> [REQUIRED WORK]: Restate all of the records below exactly. Do not carry over any image.

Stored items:

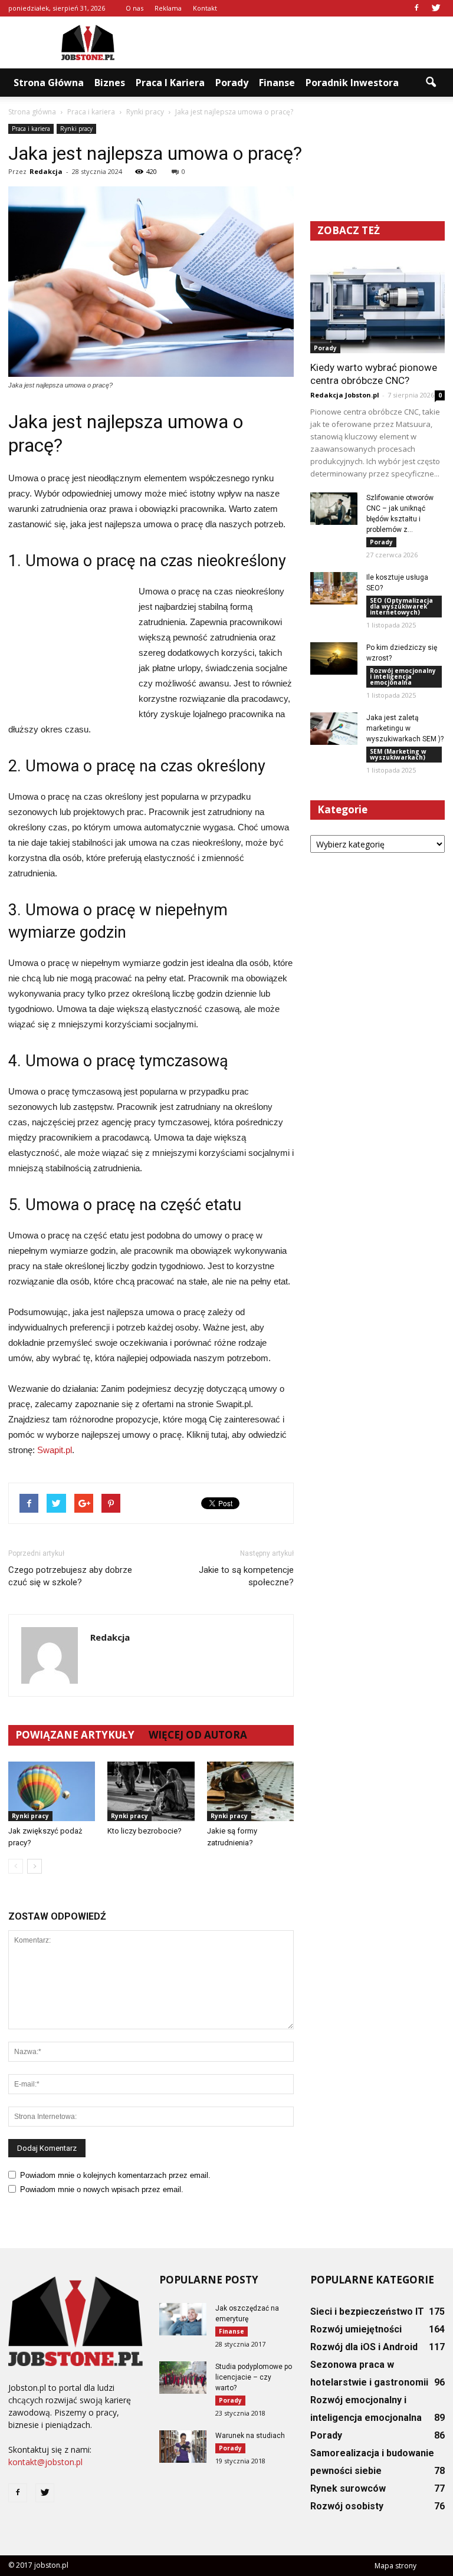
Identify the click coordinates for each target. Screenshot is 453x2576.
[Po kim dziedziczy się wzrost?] (333, 658)
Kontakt (205, 8)
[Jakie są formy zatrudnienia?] (250, 1791)
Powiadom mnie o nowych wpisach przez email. (101, 2189)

> [WRITTEN REPLY]:
Identify the click coordinates for each target. Screenshot is 453x2576.
[Po kim dziedziczy się wzrost?] (333, 658)
Kontakt (205, 8)
[Jakie są formy zatrudnienia?] (250, 1791)
Powiadom mnie o nowych wpisach przez email. (101, 2189)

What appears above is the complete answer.